=== WHAT YOU HAVE TO DO ===
Copy the stretch of records from the line containing "Click the search magnifier icon" through the line containing "pos(954,383)", keeping the requests, and add 131 to every coordinate in the answers. Output only those lines.

[Item coordinate data]
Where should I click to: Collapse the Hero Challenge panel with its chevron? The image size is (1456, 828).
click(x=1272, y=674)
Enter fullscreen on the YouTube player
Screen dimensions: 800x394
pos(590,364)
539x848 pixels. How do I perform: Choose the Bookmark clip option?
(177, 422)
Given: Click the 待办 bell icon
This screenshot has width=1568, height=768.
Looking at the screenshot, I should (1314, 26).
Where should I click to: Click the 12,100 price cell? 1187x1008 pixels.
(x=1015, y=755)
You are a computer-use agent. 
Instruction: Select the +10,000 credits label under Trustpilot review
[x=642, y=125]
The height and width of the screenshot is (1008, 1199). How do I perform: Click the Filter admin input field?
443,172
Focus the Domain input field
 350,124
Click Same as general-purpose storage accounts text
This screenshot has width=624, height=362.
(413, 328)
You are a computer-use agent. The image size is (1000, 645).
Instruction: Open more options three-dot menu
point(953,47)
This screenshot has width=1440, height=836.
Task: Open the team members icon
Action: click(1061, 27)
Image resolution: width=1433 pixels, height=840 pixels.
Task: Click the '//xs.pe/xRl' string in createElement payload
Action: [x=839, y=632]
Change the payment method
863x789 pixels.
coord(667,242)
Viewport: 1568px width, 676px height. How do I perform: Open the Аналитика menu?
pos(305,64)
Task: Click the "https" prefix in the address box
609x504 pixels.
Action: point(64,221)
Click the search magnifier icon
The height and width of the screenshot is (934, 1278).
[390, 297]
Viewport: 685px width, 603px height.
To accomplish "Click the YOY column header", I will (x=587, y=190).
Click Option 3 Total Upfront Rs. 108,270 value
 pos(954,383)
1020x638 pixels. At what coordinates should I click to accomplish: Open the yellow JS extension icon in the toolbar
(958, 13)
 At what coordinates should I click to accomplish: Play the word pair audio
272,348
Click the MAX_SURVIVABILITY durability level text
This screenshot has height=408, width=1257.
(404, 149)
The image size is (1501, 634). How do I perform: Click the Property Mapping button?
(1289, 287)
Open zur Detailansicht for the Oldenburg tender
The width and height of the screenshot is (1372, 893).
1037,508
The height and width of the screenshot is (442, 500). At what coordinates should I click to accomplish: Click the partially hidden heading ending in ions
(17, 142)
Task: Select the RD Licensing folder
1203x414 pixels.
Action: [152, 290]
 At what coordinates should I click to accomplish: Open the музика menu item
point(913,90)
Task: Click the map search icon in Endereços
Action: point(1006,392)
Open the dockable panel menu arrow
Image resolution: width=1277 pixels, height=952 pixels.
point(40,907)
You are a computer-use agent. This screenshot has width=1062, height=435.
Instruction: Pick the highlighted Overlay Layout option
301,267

=== WRITTEN SOLUTION ===
Click the search magnifier icon
The height and width of the screenshot is (934, 1278).
[521, 428]
Viewport: 685px width, 603px height.
To accomplish "Click the YOY column header", I will (x=718, y=321).
Click Option 3 Total Upfront Rs. 108,270 value
 pos(1085,514)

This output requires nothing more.